La question abordée dans cette intéressante étude est importante, tant le général Vendémiaire s’attacha très tôt les services d’hommes et de femmes qui lui étaient entièrement dévoués. A ces débuts, en 1795, son service personnel ne comportait que trois aides de camp : Muiron, Junot et Marmont. Comme le rappelle Pierre Branda, leurs destins furent à tout le moins contrastés : alors que le premier trouva la mort en voulant protéger Bonaparte au pont d’Arcole, le second perdit la raison à la suite d’une mauvaise blessure au visage. Quant au troisième, il devint duc de Raguse mais capitula devant l’ennemi en 1814. Ce qui resta à la postérité : on inventa le verbe «raguser», signifiant "trahir".

Initialement modeste, au gré de la fulgurante ascension du «petit caporal», la cour de Bonaparte s’étoffa rapidement. Si son coup d’éclat à Toulon ne lui valut pas de récompense particulière, il en fut tout autrement s’agissant de la répression de l’insurrection royaliste à laquelle il se livra plus tard. A cette occasion, le général Vendémiaire sauva le régime du putsch. Ce qui valut les honneurs et des récompenses bien au-delà des espérances du militaire à l’aura grandissante. Ensuite, tout s’enchaîna très rapidement pour Bonaparte, qui ne fut pas ingrat avec ses fidèles.

Comme il l’affirma à Sainte-Hélène, c’est à la suite de la bataille de Lodi que le futur Empereur ne se regarda plus «comme un simple général, mais comme un homme appelé à influer sur le sort d’un peuple» et finalement de toute l’Europe. Lorsqu’il était Consul, l’apparat des monarchies européennes l’impressionna. Recevant l’ambassadeur de Prusse en octobre 1800, il admira longuement les riches ornements de son personnel depuis un balcon. Il décida finalement d’imiter les têtes couronnées et de remettre au goût du jour les anciens usages. Il s’agissait de frapper l’imagination du commun des mortels et de se doter de ces «parties dignifiantes» dont parlait W. Bagehot dans son célèbre ouvrage La Constitution anglaise (1867).

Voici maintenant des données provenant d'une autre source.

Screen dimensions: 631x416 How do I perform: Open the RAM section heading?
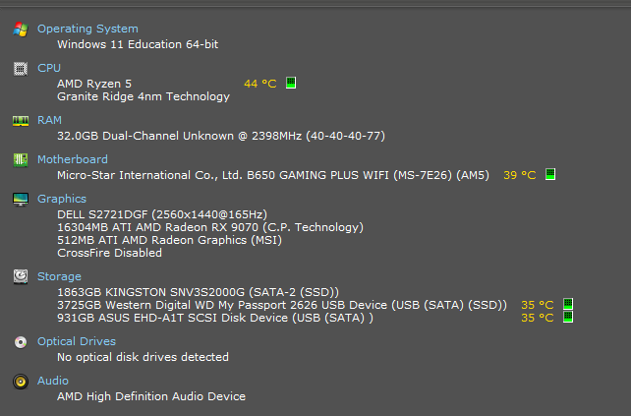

Pour ce faire, Bonaparte ne lésina plus sur l’épée de cour et les bas de soie. Ils furent de nouveau à la mode. Une cour prestigieuse se reconstitua autour du nouveau maître de la France. Celle-ci faisait l’objet de nombreuses attentions : on la régala de cercles, de jeux et de spectacles grandioses. La messe dominicale refit surface dès septembre 1802. La foule venue observer Bonaparte se rangeait sur deux haies pour le laisser passer. Durant l’office, le général Vendémiaire se tenait à la place exacte où se tenait naguère… Louis XVI. Une fois la messe dite, il recevait les principaux dignitaires du régime lors d’audiences collectives.

Ce ne fut pas tout, loin s’en faut. C’est toute cette riche histoire que l’auteur passe en revue dans cet intéressant ouvrage.